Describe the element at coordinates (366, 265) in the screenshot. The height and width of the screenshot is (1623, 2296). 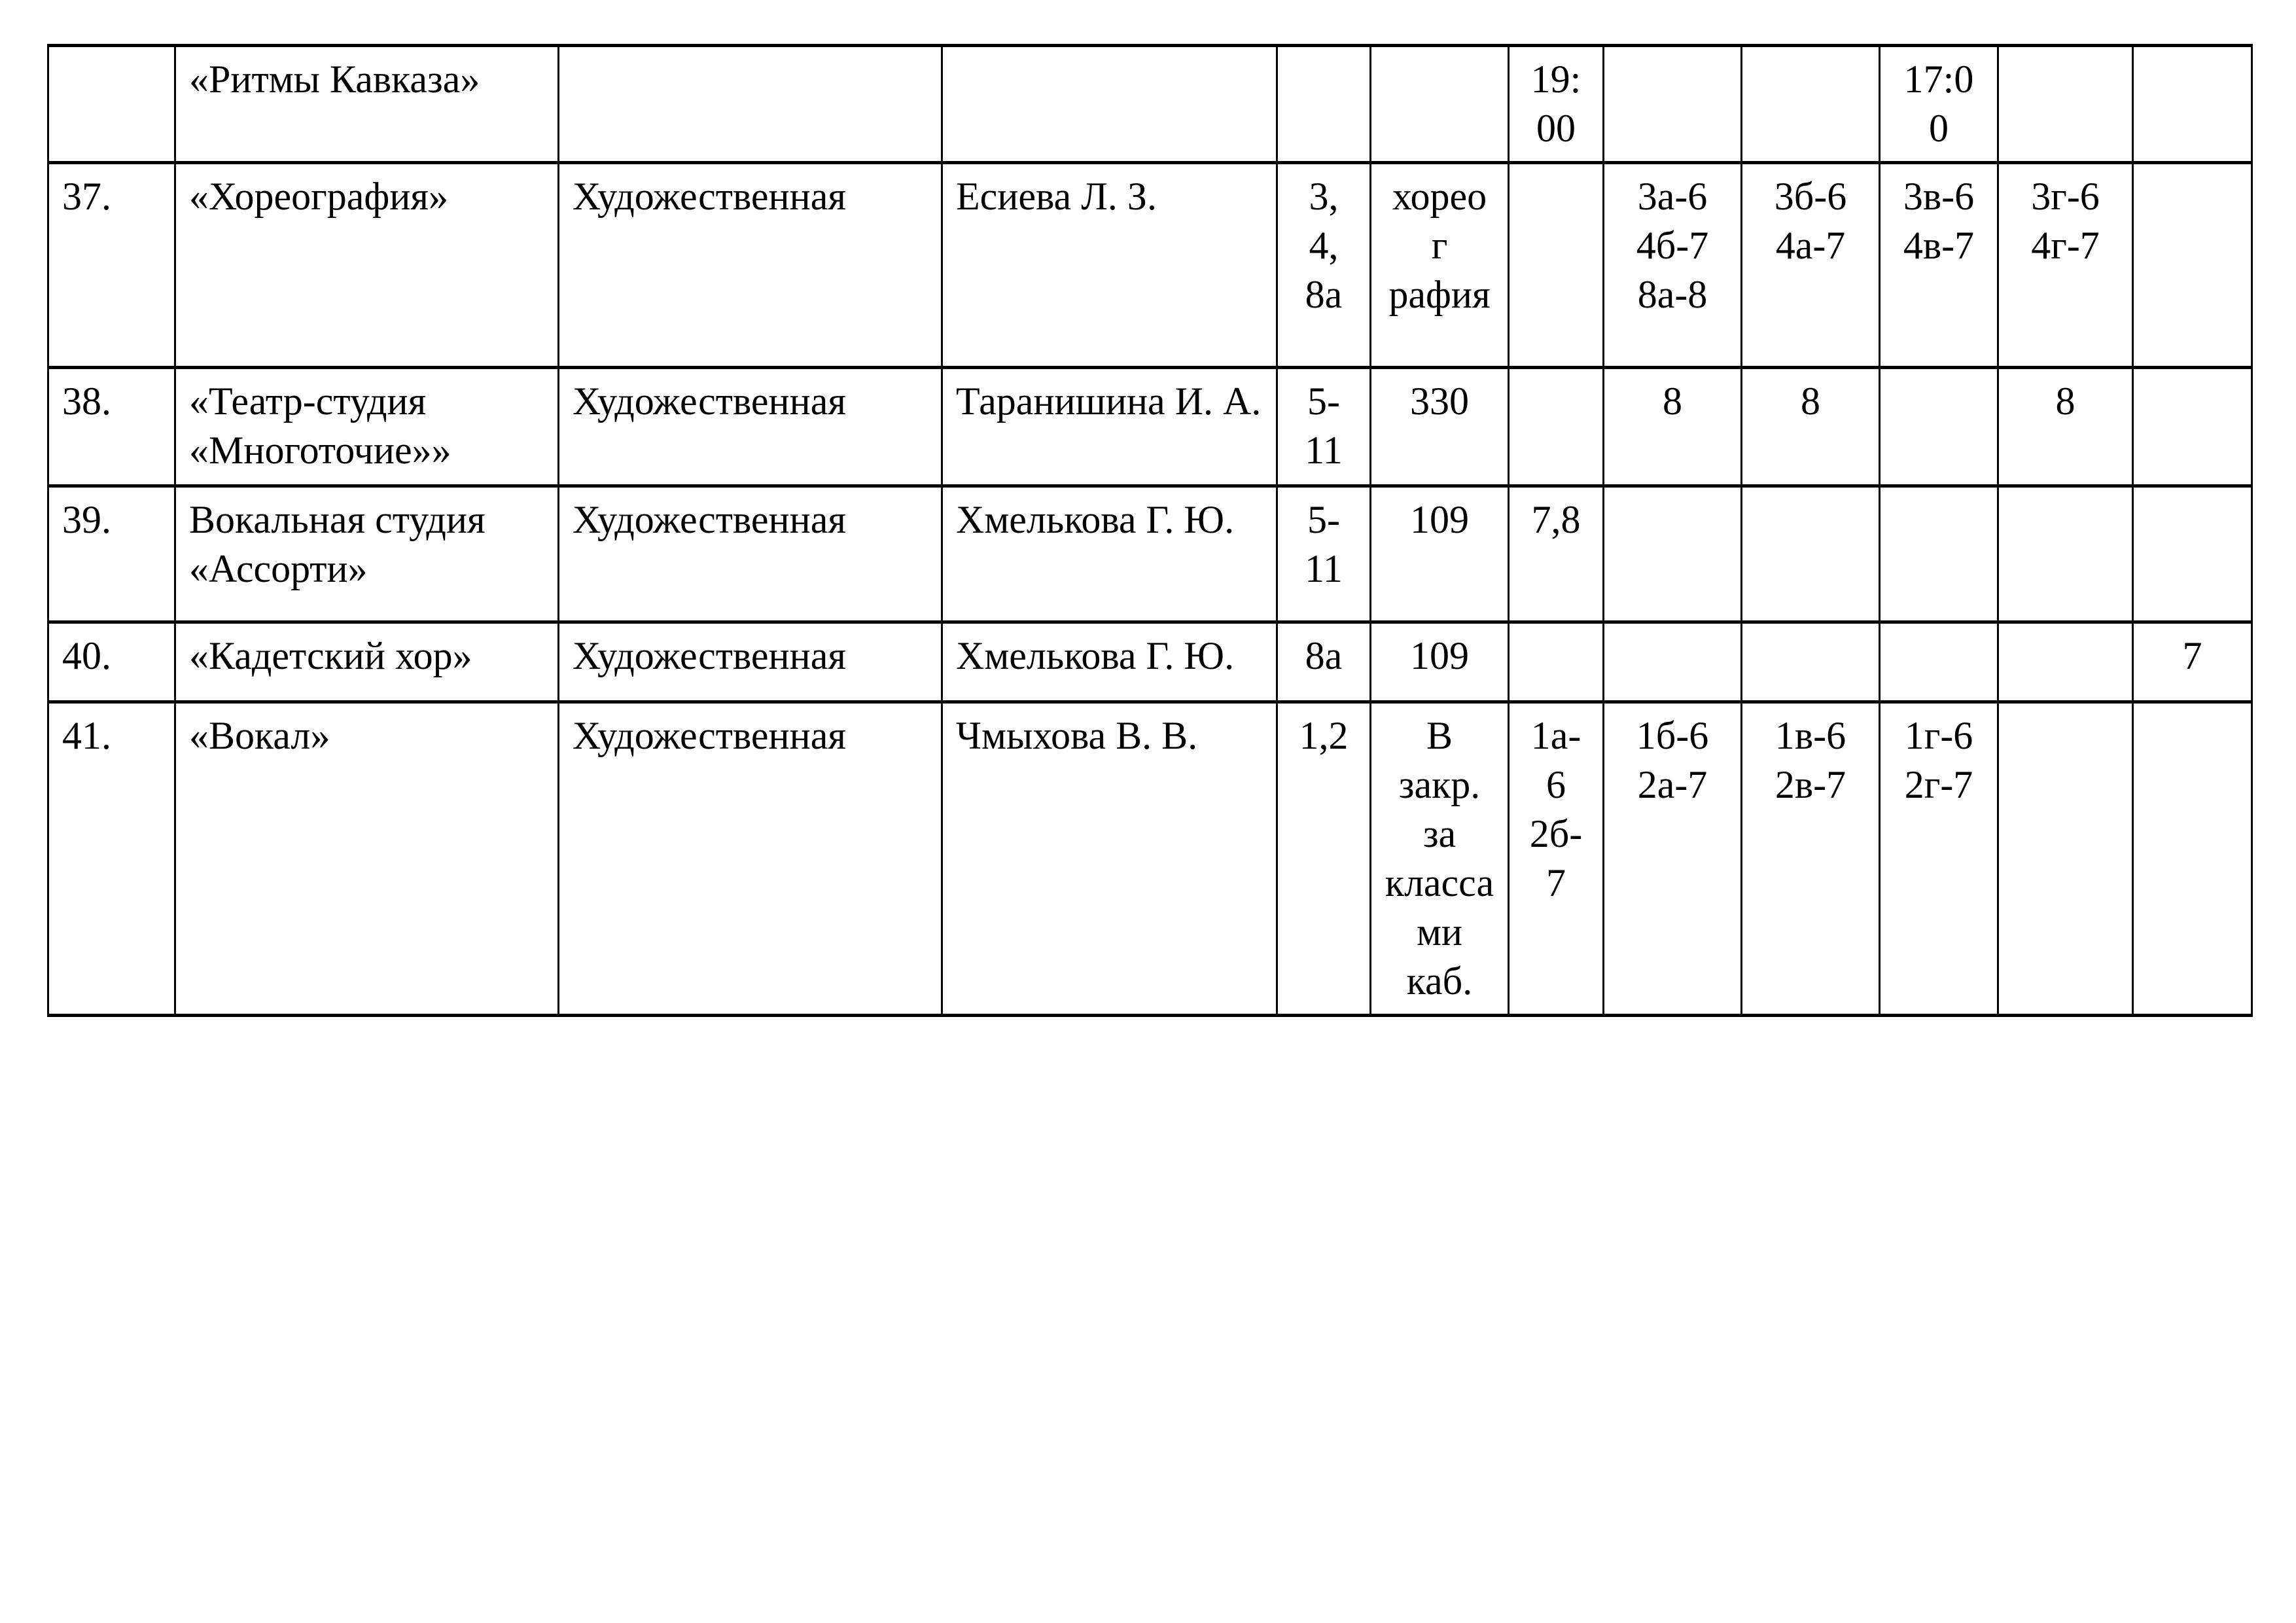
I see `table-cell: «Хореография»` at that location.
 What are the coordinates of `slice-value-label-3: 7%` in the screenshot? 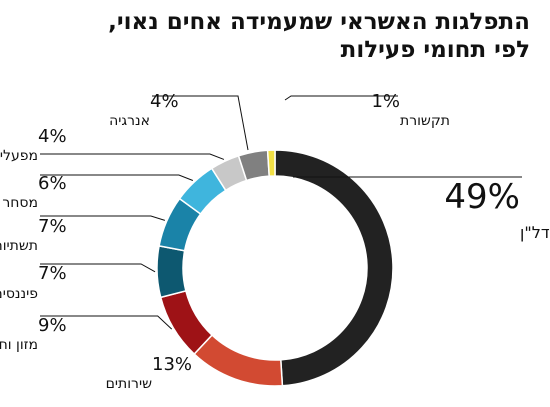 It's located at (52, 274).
--
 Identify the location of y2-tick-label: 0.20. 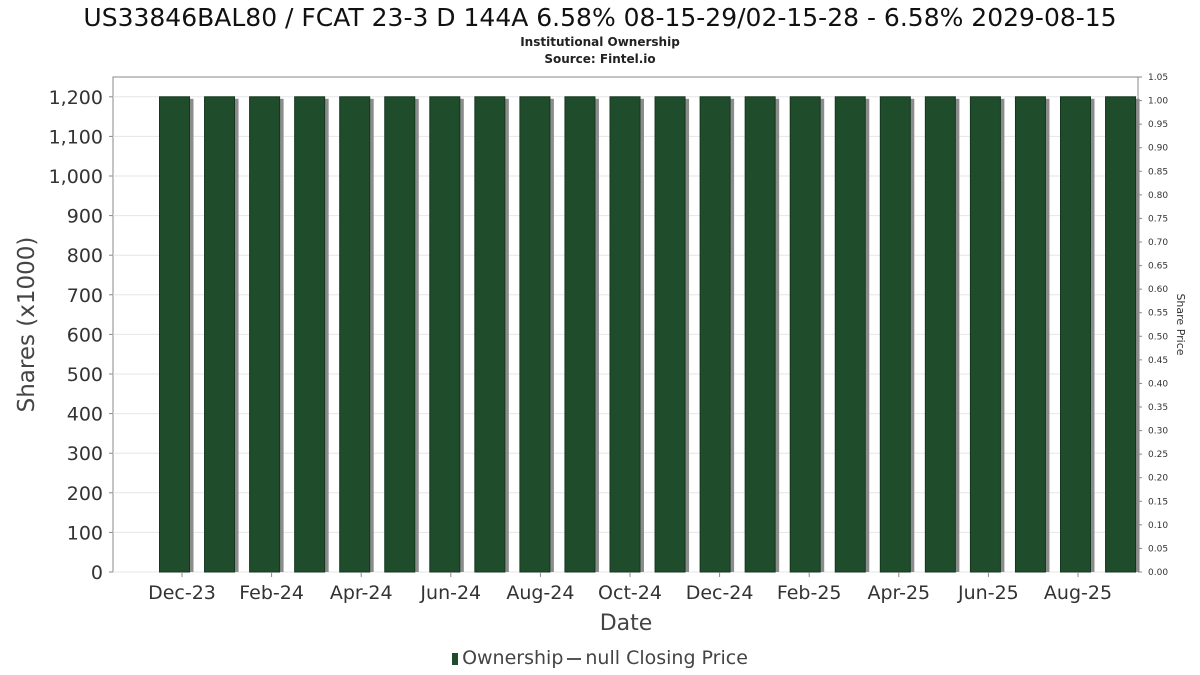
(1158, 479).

Required action:
Reproduce the text from the line with "Describe the element" up to and including the line with "at that location.", leaving the pictures out.

Task answer:
Describe the element at coordinates (366, 265) in the screenshot. The height and width of the screenshot is (1623, 2296). 
I see `table-cell: «Хореография»` at that location.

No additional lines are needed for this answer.